[Source records]
* Start *

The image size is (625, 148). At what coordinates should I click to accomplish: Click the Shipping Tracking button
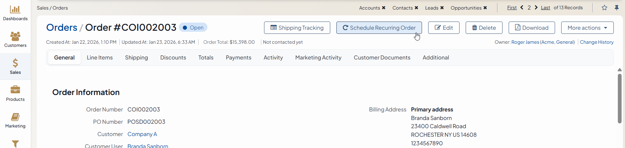[x=297, y=28]
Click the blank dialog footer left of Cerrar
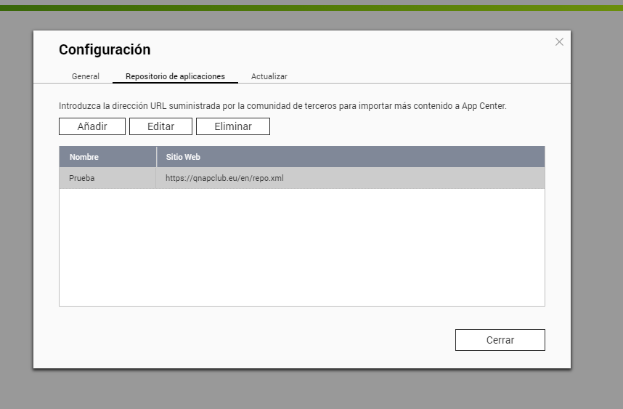The image size is (623, 409). (254, 340)
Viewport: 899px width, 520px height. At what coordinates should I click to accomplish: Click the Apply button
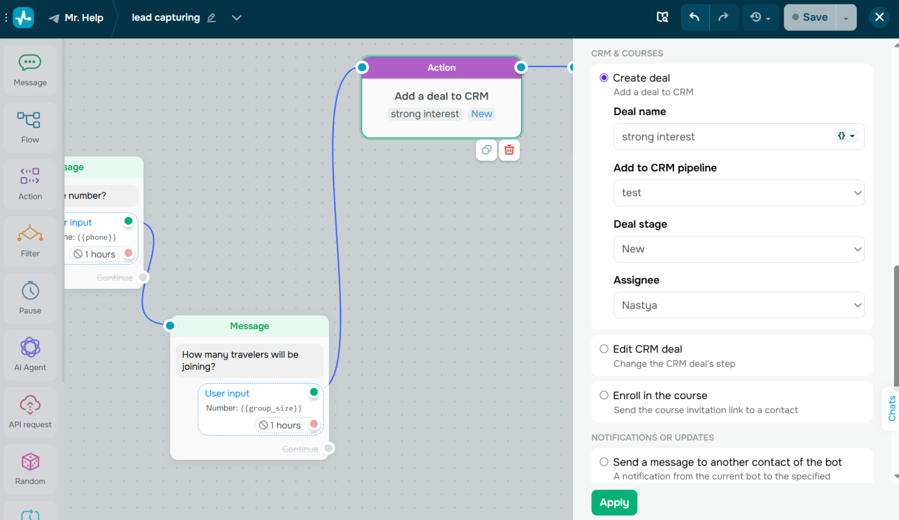[614, 502]
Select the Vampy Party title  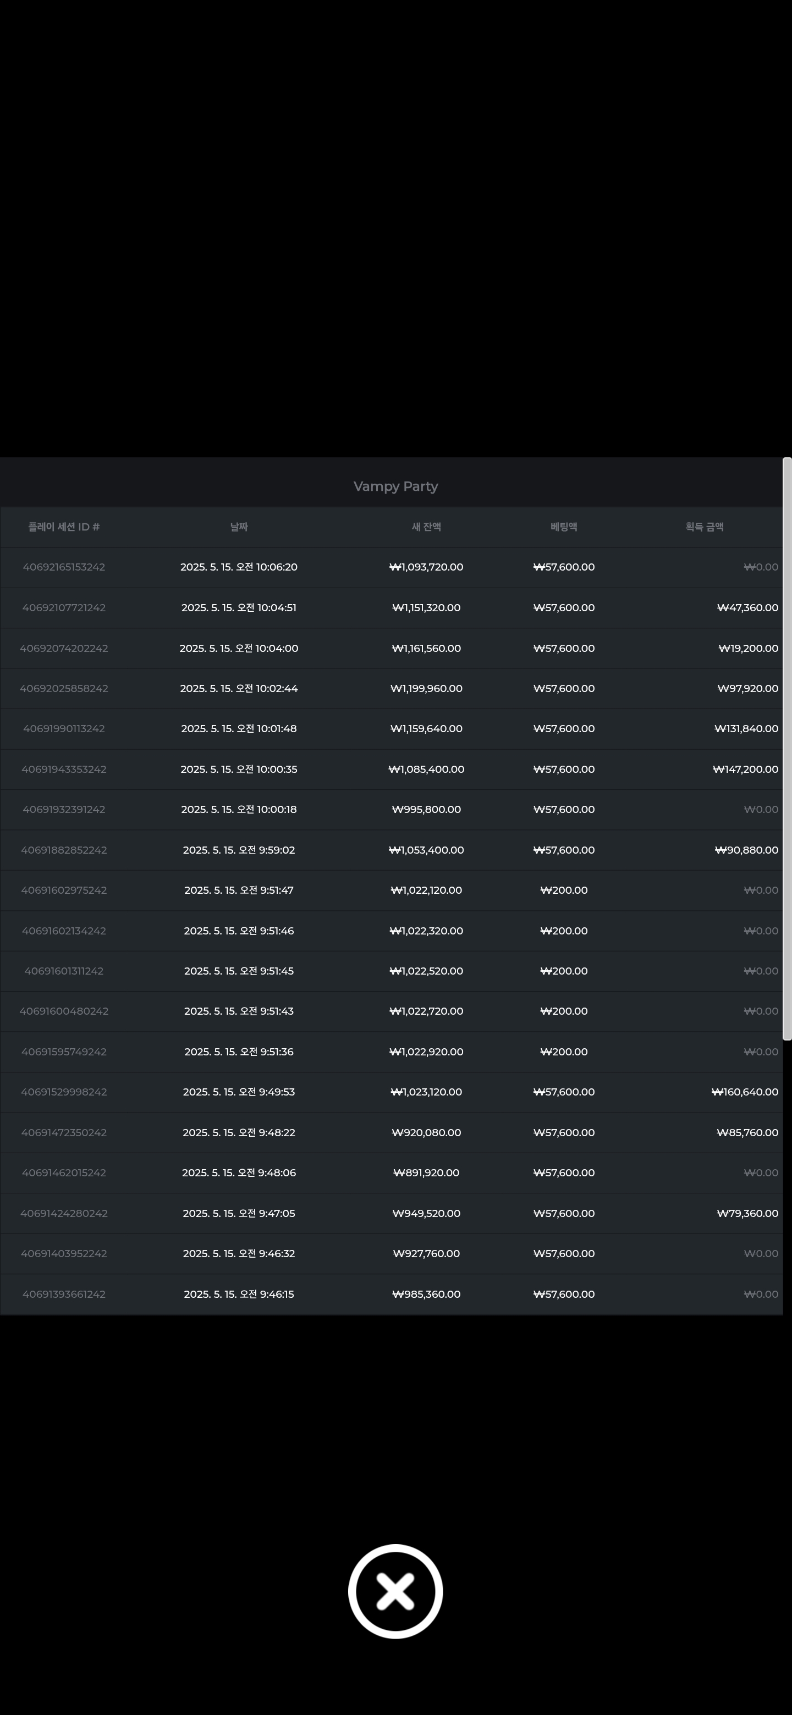coord(396,486)
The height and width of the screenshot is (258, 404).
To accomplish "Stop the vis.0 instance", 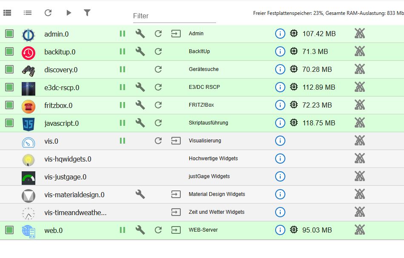I will click(x=122, y=141).
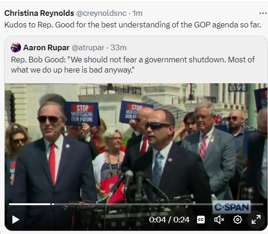Image resolution: width=268 pixels, height=234 pixels.
Task: Click the 0:04 / 0:24 time display
Action: point(169,220)
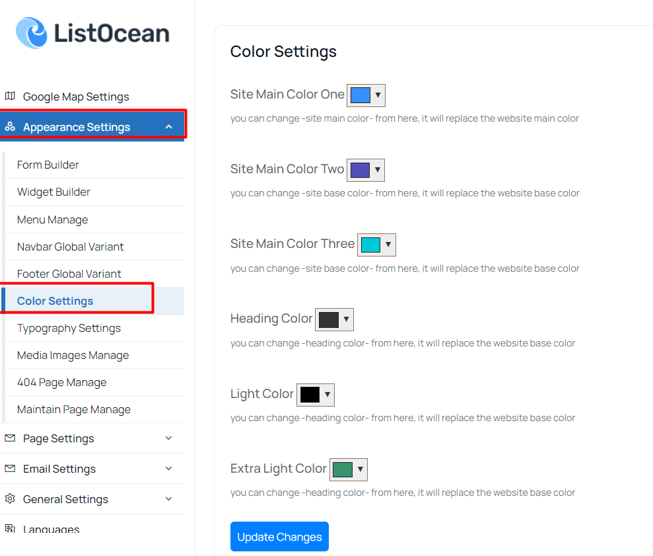Screen dimensions: 653x556
Task: Expand the Page Settings chevron
Action: click(x=168, y=438)
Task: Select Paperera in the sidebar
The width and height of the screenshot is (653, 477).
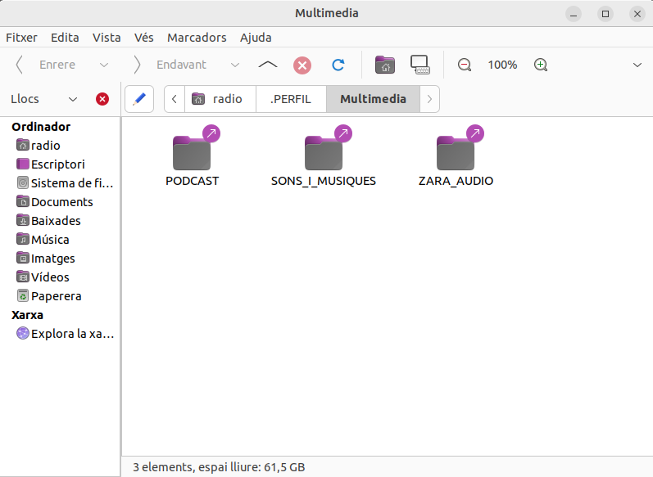Action: pyautogui.click(x=56, y=296)
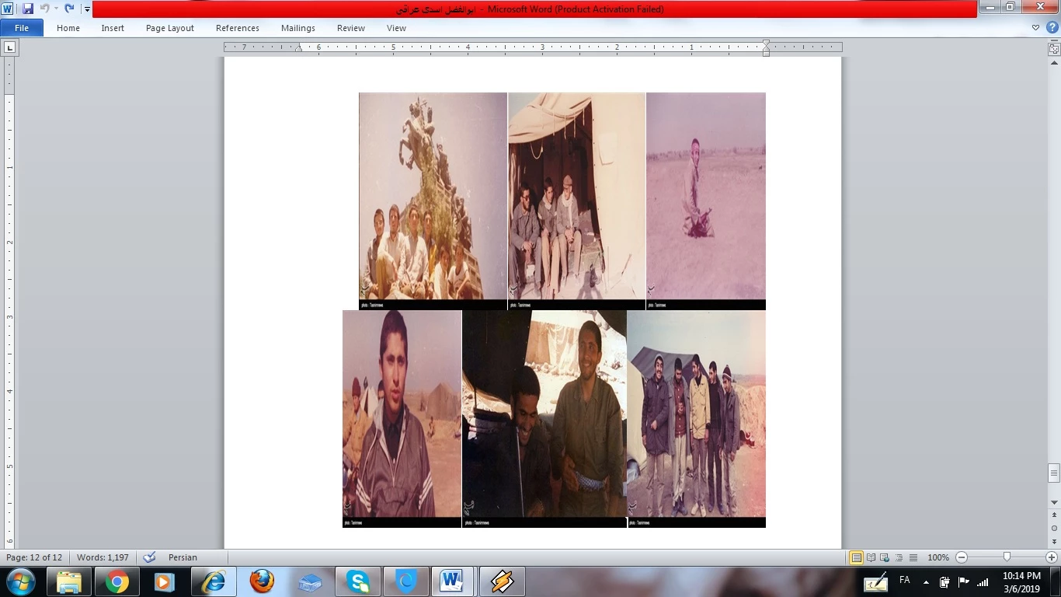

* End *

To be done — Pull out every line in the entries above that contains the string "coordinates". Treat the match as case-sensitive.

Solved exercise —
The image size is (625, 148). At what coordinates should I click to accomplish: Click the Shipping Tracking button
Viewport: 899px width, 520px height. At what coordinates should I click to accomplish: Click the Apply button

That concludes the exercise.